_Texto selecionado_
..............................

A música brasileira é pagã, imoral, idólatra, esquerdista, degenerada ou coisa parecida? Imagino como reagiria o ministro da Educação, Milton Ribeiro, um presbiteriano dos bons, da linha reacionária, acusado de homofóbico, se escutasse ou visse pelo youtube o Johnny Hooker, interpretando Flutua ou, na mesma linha, A Gente Junto, com Ana Vitória.
Se pudesse, no mínimo tiraria do ar, do som, da imagem e do mercado.
Agora, qual seria a reação dos líderes evangélicos, Silas Malafaia, que berrava querer um ministro tremendamente de direita (em outras palavras de extrema-direita ou neo-nazifascista) e do Edir Macedo, diante das sem-vergonhices, quando não esquerdices, cantadas e mostradas nos clips de música brasileira dos novos compositores, da nova safra em formação?
Por essas e outras, a direção dos evangélicos tem um objetivo — transformar a música popular brasileira, MPB, pagã e pecadora, em GLD, ou gospel de louvores a Deus.
Composições para serem cantadas em festinhas de aniversários, noivados e casamentos, sem agarrações e beijações, como mandam a Bíblia e as atuais autoridades sanitárias para nos proteger do coronavírus.
Só se… Só se a reconversão do presidente Bolsonaro ao Centrão repercutir mal na expansão do evangelismo que, há alguns meses, se previa como capaz de ultrapassar, os 50% da população brasileira.

..............................

_Dados fornecidos_

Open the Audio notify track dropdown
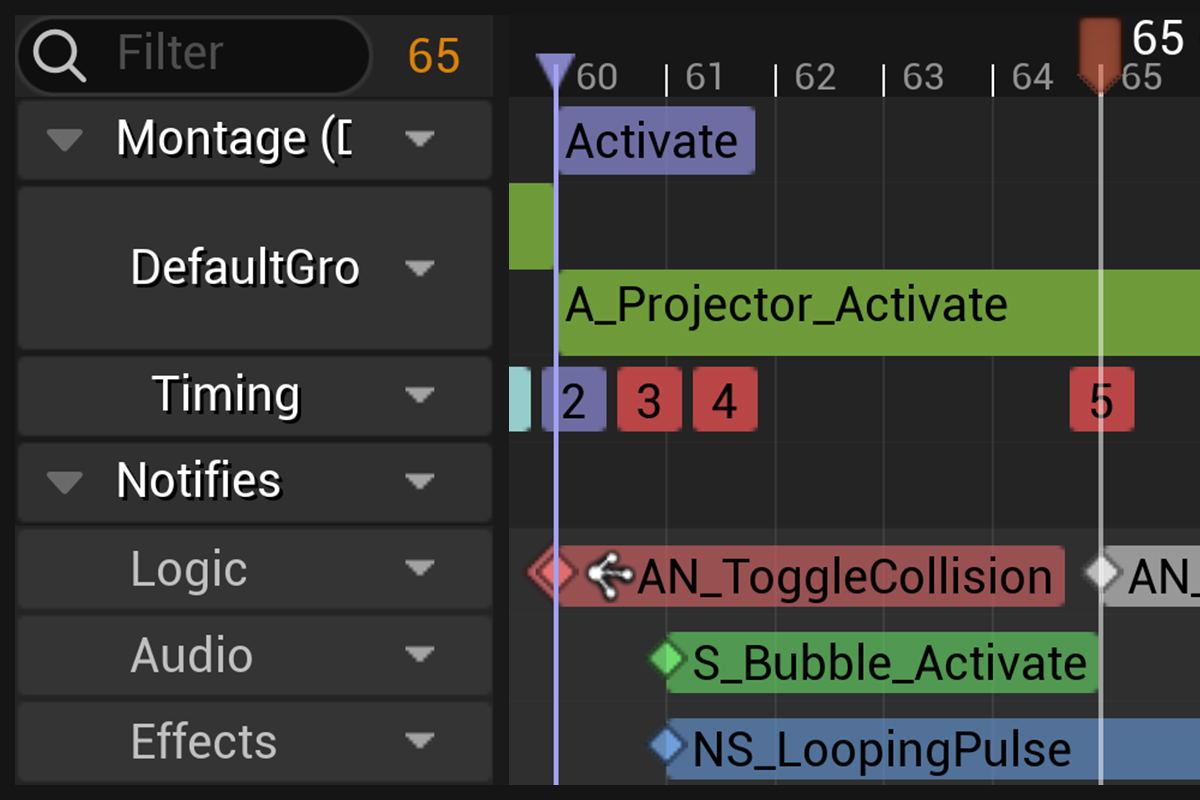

..............................

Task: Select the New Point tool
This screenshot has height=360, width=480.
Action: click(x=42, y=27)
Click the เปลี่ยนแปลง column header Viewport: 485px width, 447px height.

..............................

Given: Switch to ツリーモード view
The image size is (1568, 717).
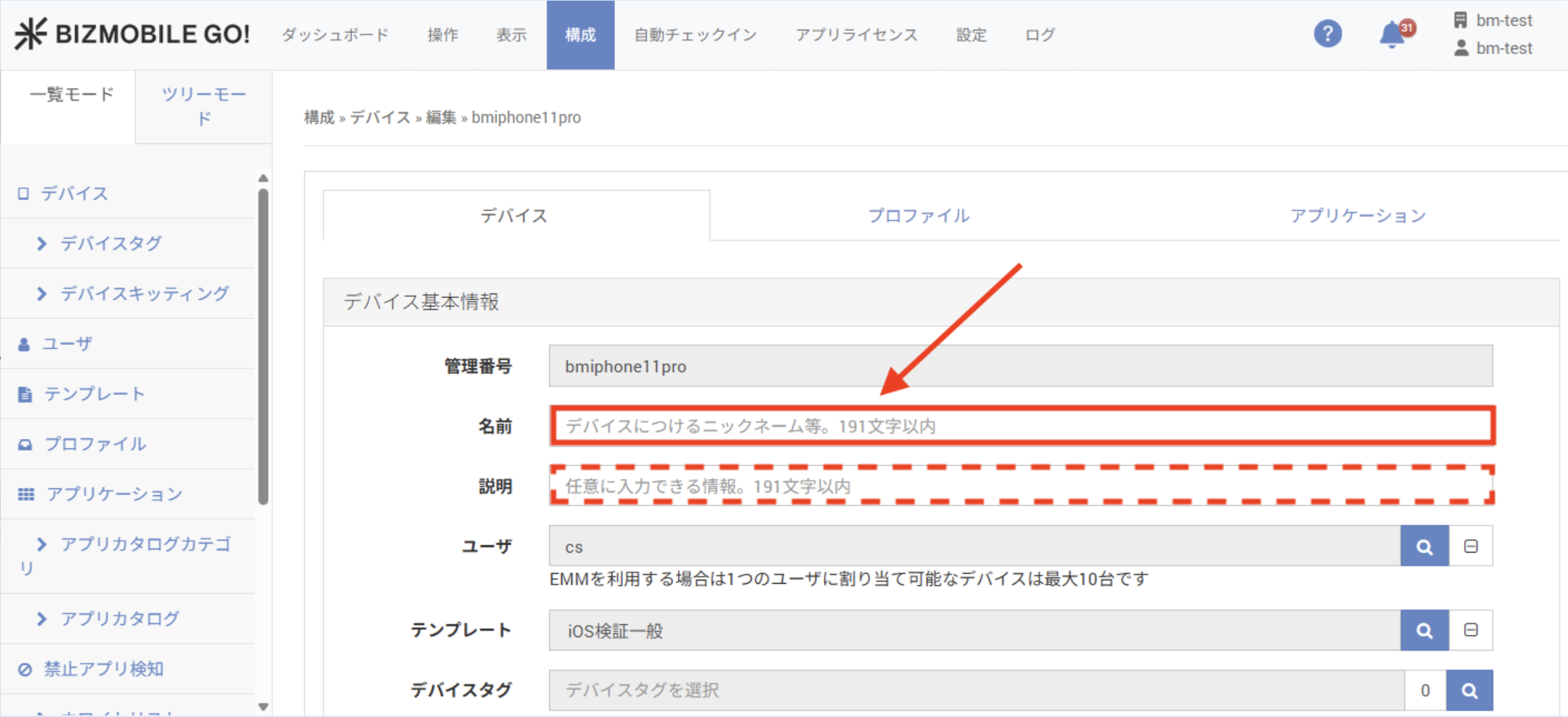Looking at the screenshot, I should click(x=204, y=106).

..............................

_Pedido escrito 1_
No texto sobre a música brasileira e os evangélicos, por que as composições de louvor seriam cantadas sem agarrações e beijações? Responda em uma ou duas frases.
_Pedido escrito 2_
Conte quantas das linhas acima contêm a palavra "width". Diferencie maiúsculas de minúsculas e responda apenas com o número.

_Resposta 1_
Porque é o que mandam a Bíblia e as atuais autoridades sanitárias, para nos proteger.

_Resposta 2_
2